More than a million Americans across 16 states and Washington, D.C., are permitted to use pot to relieve the symptoms of many diseases, according to the National Organization to Reform Marijuana Laws. Annual business runs into the billions of dollars.
Medical-marijuana users typically pay between $200 and $400 an ounce, but those who tend their own plants can reduce the cost to as low as $50 an ounce, said Kris Hermes, spokesman for Americans for Safe Access. "Cutting costs is always good for patients," he said.
Twice the size of its other outlets in Oakland and Sacramento, Calif., the Phoenix weGrow carries enough irrigation trays, lamps and other paraphernalia to service a larger consumer base. But a lawsuit halting pot-dispensing applications in Arizona threatened to dampen the grand opening. The store still welcomed 10,000 visitors in its first three days, a rep estimated. No word on how many requested the plant whisperer, who reaps $1,200 for eight weeks of two-hour sessions. The ganja emporium also offers "Bloom Room" packages from $69 for a green-thumb briefing to $999 for a grow-room blueprint, onsite installation and expert advice.
The court wrangling over dispensaries began after Arizona voters approved a medical marijuana law. The store intended to focus on large-scale grower/distributors, but for now is catering to those among the state's citizens who are authorized to toke. Individuals can cultivate up to 12 plants if they live more than 25 miles from an official dispensary, according to the law. A doctor stationed at weGrow can grant approval for marijuana ID cards after an examination and a check of medical records, all for $150.
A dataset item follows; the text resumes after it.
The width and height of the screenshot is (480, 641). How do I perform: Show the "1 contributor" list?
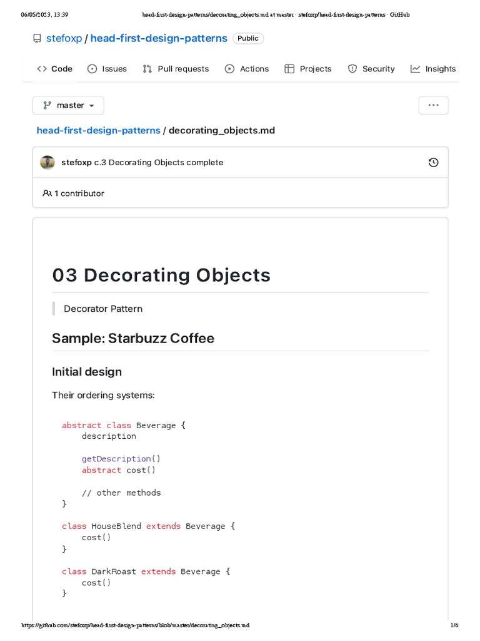[79, 193]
Opponents such as Arizona Gov. Jan Brewer (R), who filed the lawsuit, point to an earlier state ban on all marijuana use. California might be on its neighbor's mind as well. After that state legalized medical marijuana, more than 200 stores popped up in Los Angeles County, attracting many customers who were not there for therapeutic purposes.
But weGrow believes the grass is greener in expansion. A Washington, D.C., outlet is in the works, Mann said, and more stores are planned.